Moore Kingston Smith
- Company type: Limited Liability Partnership
- Industry: Professional services
- Founded: 1923
- Headquarters: London, United Kingdom
- Key people: Matthew Meadows (Managing Partner)
- Products: Charities Education Financial Services Marketing Services Media & TV Property Professional Firms Technology
- Services: Accountancy & Audit Association Management Bookkeeping & Management Accounts Business Tax Charity Fundraising & Management Company Secretarial Controls Assurance, Risk Management & Technology Advisory Corporate Finance Corporate Recovery & Insolvency Employer Services Financial Planning Forensic Accounting Services Legal Services Personal Tax Private Client Services Recruitment VAT & Duty Planning
- Revenue: Uk£75.86 million (2022 accounts)
- Number of employees: 700 (2022 accounts)
- Website: Official website

= Moore Kingston Smith =

Accountancy firm from the UK

Moore Kingston Smith founded in 1923 is an accountancy firm located in the United Kingdom. The firm has six offices in London and the south-east and is the London member of the Moore Global Network. In 2022, the Moore UK network ranked 11th on Accountancy Age magazine's "UK Top 50 Accountancy Firms" list.

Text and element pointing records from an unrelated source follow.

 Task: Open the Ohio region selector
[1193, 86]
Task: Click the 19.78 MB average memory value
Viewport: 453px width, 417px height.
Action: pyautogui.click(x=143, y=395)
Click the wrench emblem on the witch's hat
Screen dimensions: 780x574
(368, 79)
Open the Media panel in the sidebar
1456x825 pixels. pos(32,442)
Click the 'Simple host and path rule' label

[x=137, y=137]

The firm has over 75 partners and more than 700 people based in and around London, making it the largest UK member of the Moore Global Network.

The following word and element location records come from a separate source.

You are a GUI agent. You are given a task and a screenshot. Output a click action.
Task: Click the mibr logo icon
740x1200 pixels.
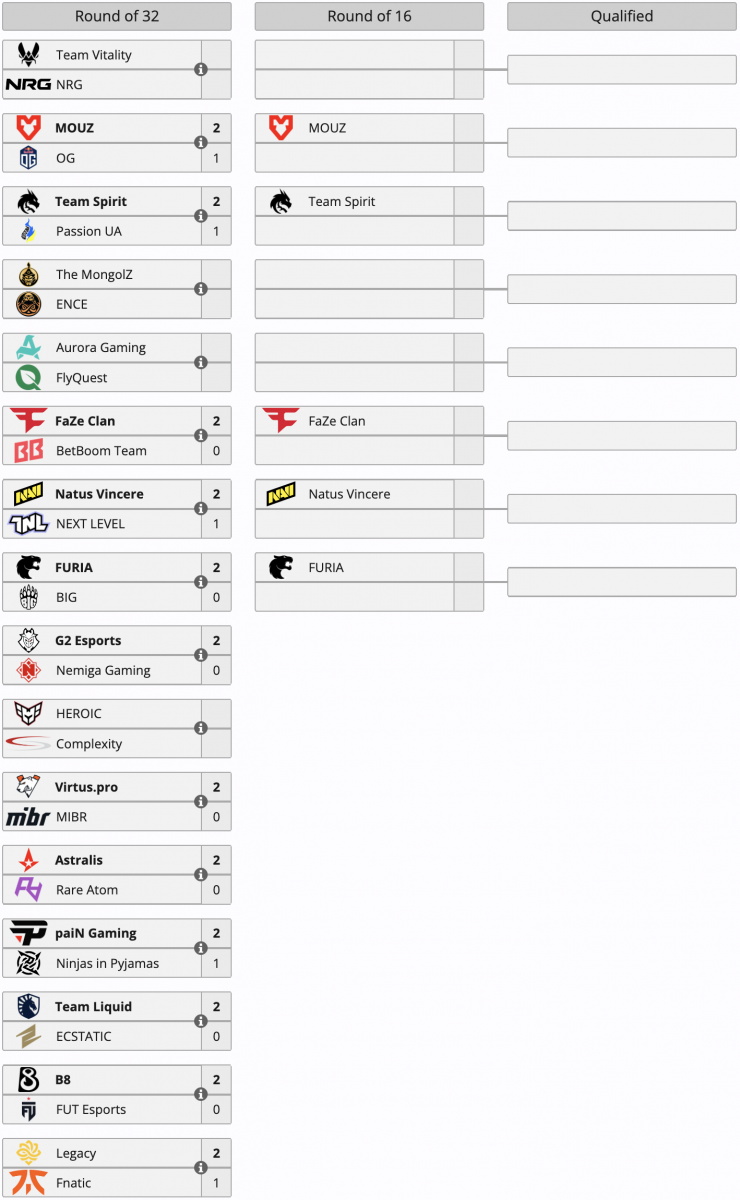[28, 817]
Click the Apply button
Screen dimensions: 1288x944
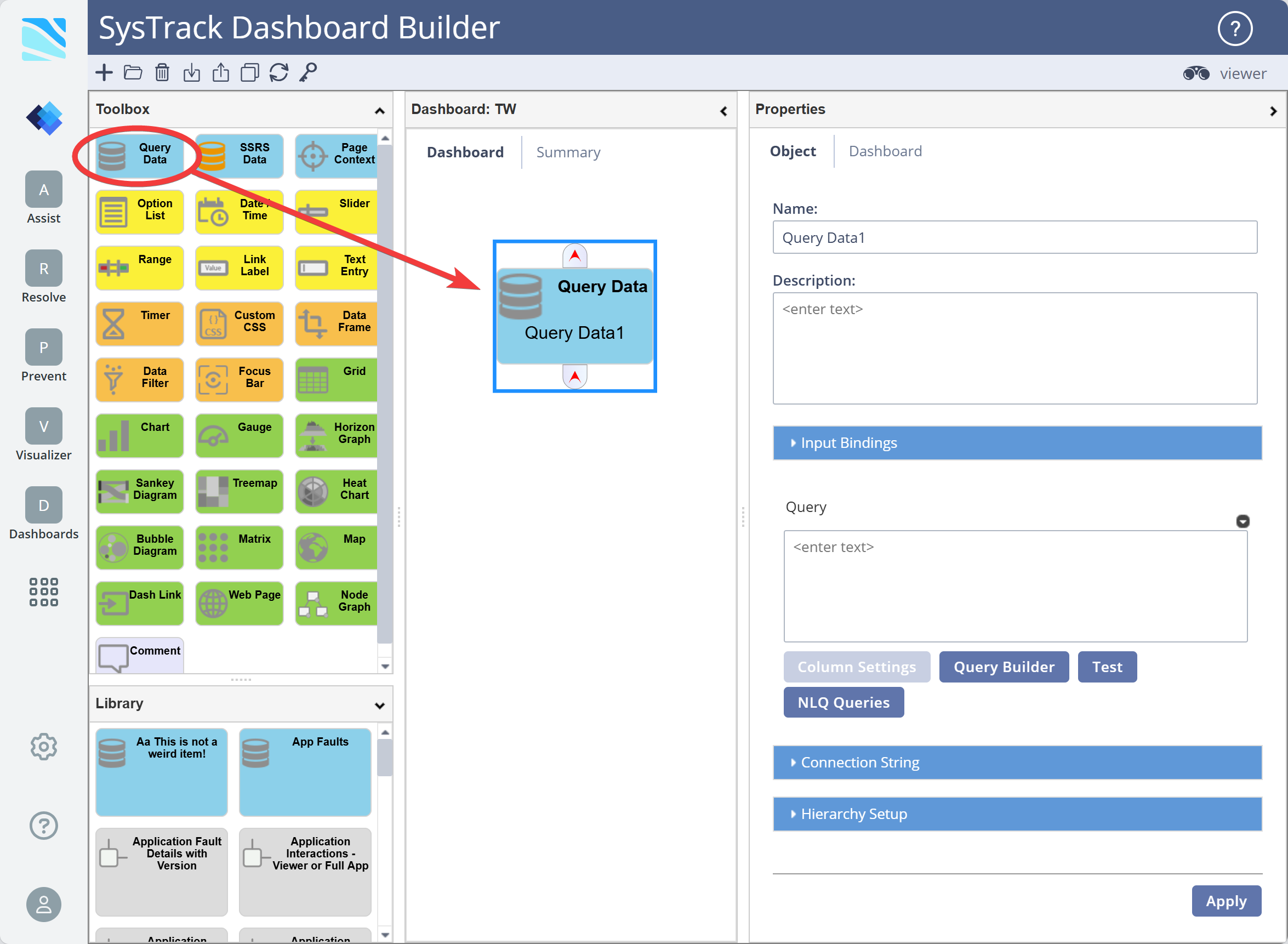[1226, 901]
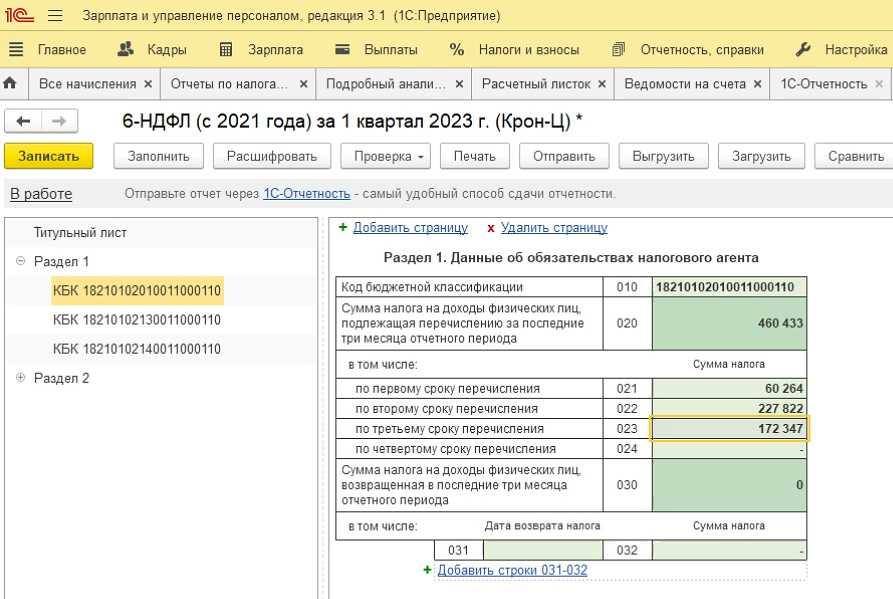Click Добавить строки 031-032 link

512,570
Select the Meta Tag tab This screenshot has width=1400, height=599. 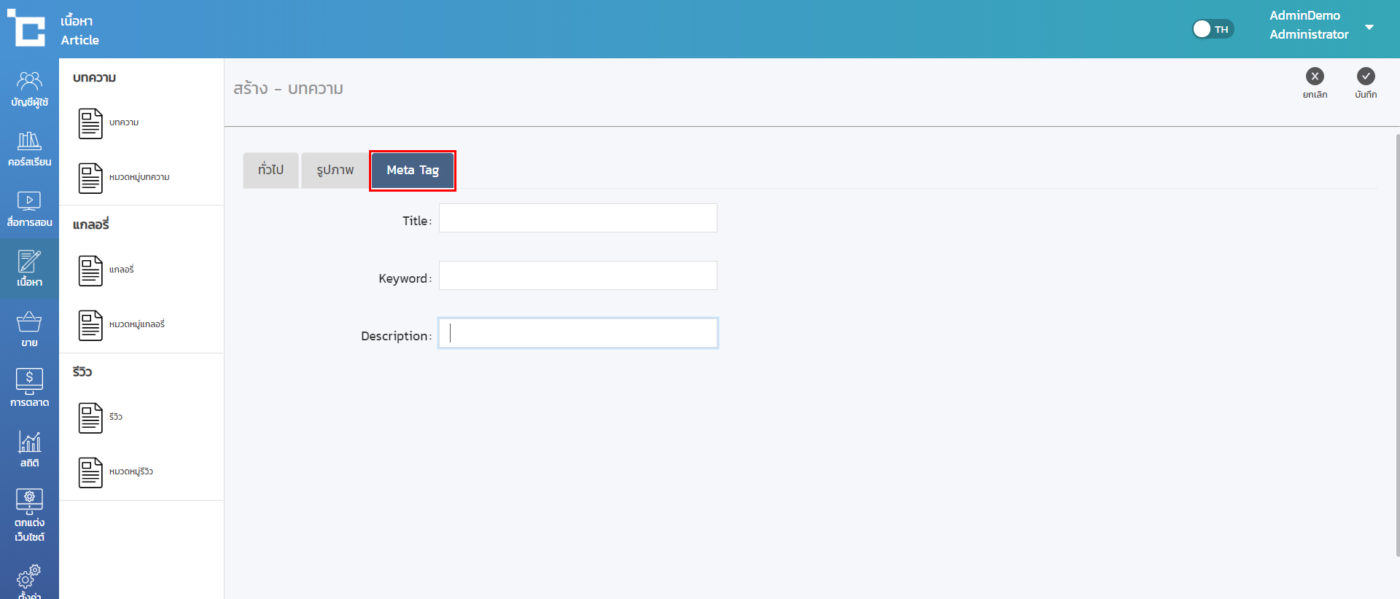tap(413, 171)
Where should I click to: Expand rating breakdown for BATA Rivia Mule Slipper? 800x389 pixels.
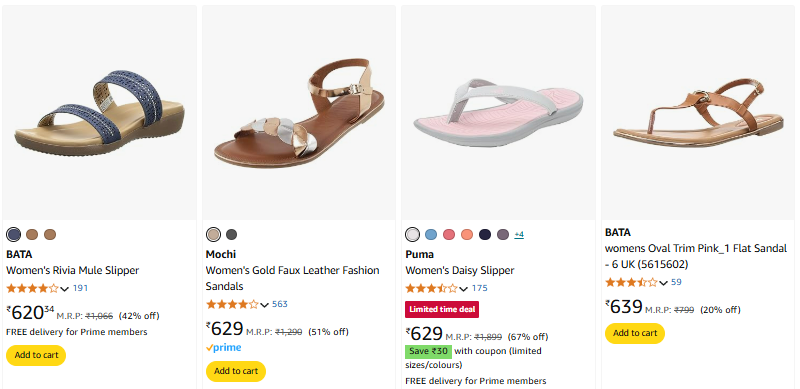tap(64, 289)
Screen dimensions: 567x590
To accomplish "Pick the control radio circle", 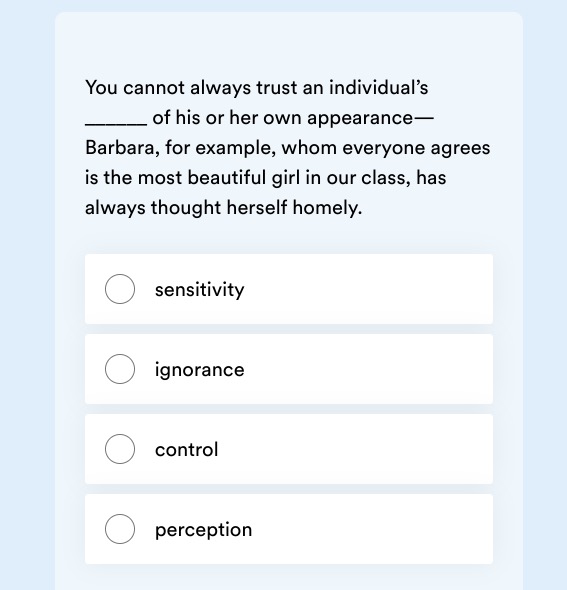I will tap(120, 449).
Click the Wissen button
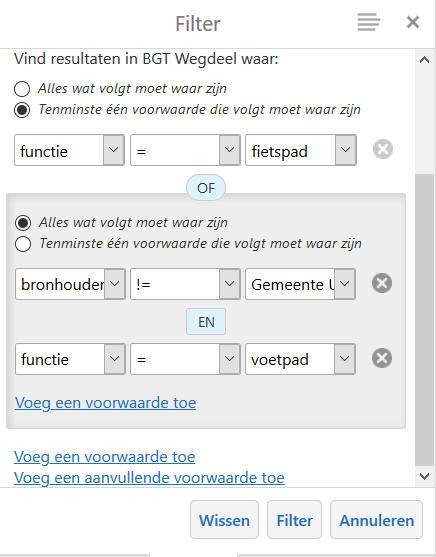The width and height of the screenshot is (436, 557). pos(224,520)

The Moore Global Network consists of 34,000 people in 522 offices across 112 countries and is ranked by the International Accounting Bulletin (IAB) as the 11th largest accountancy network in the world.

==History==
The firm was formed in 1923 as Messrs Kingston Smith & Co. with the amalgamation of Herbert Kingston and George Alan Smith.

Sir Michael Snyder joined the company as a trainee in 1968 and became Managing Partner in 1979. He played a leadership role in the company, becoming Senior Partner in 1990. He stepped down from the board in 2016, but was retained as a consultant. Martin Muirhead succeeded him as Senior Partner in 2016, while Maureen Penfold became Managing Partner.

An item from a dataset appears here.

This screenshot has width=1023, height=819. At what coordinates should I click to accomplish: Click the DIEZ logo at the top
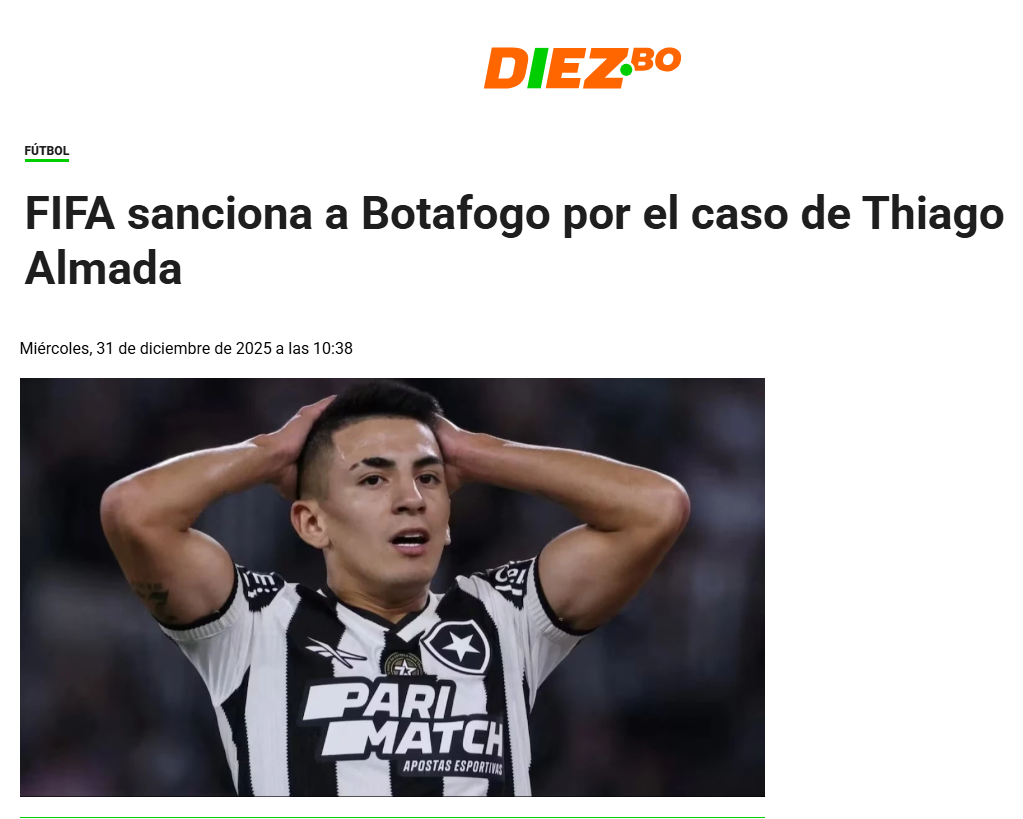pos(582,67)
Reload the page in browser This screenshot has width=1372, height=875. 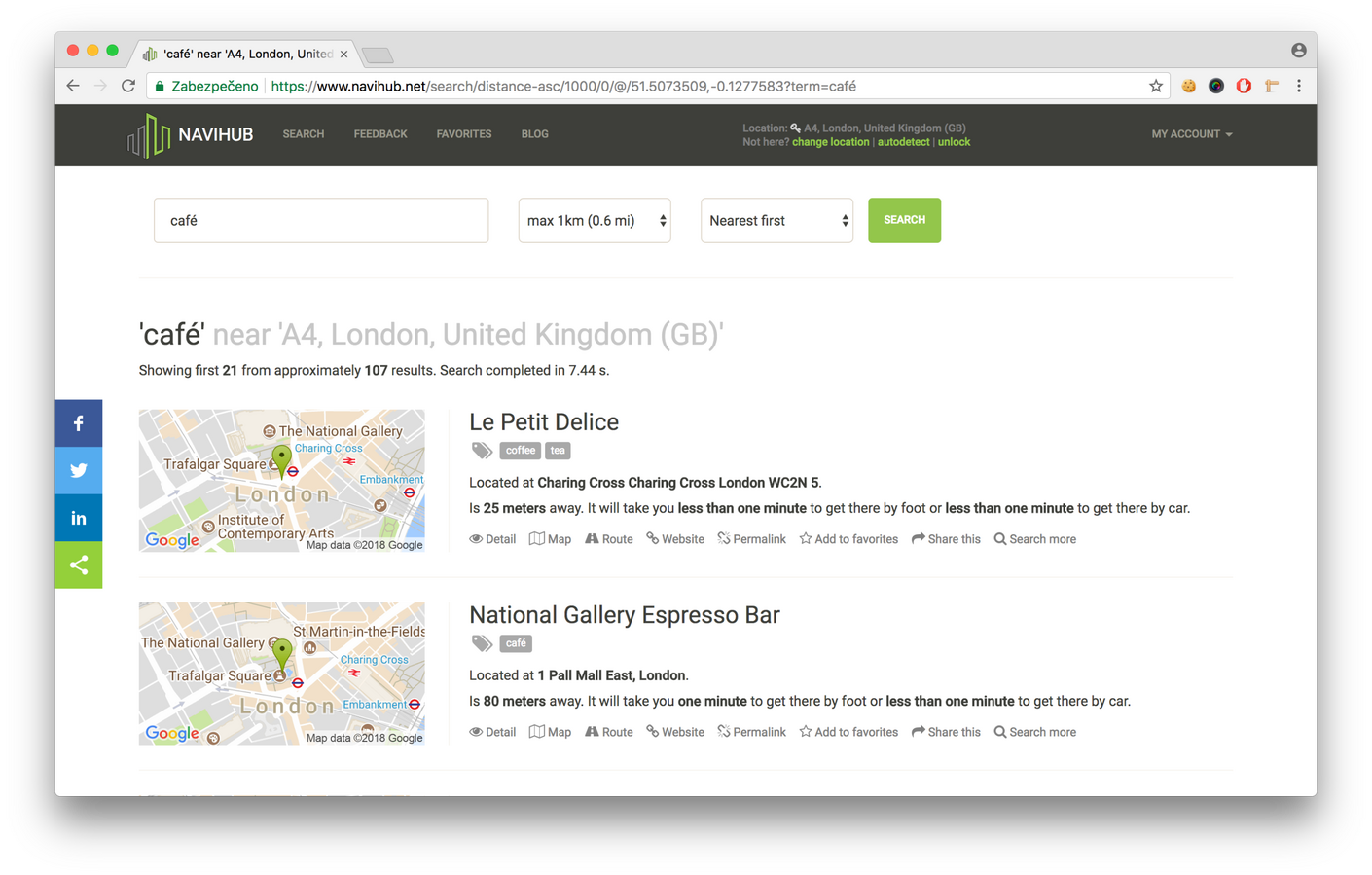pos(128,86)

In 1984, Kingston Smith established its investment management division, known as Cheviot Asset Management Limited. In May 2006, a team of wealth managers departed from UBS to acquire this division from Kingston Smith, which subsequently became part of Quilter, forming Quilter Cheviot.

Moore Kingston Smith was a founding member of Kingston Sorel International (KSi), which became Morison KSi in 2016, an international association of independent accountancy firms. In 2019, Moore Kingston Smith left Morison KSi and joined Moore Global. In 2021 Moore Kingston Smith acquired the Audit and Accounting business of Frank Hirth, an accountancy and tax firm.

In 2021, Martin Muirhead retired from his role as Senior Partner. Graham Tyler was appointed Chairman of the firm, alongside Maureen Penfold as Managing Partner.

In 2023, Moore Kingston Smith acquired a majority stake in Moore Ireland.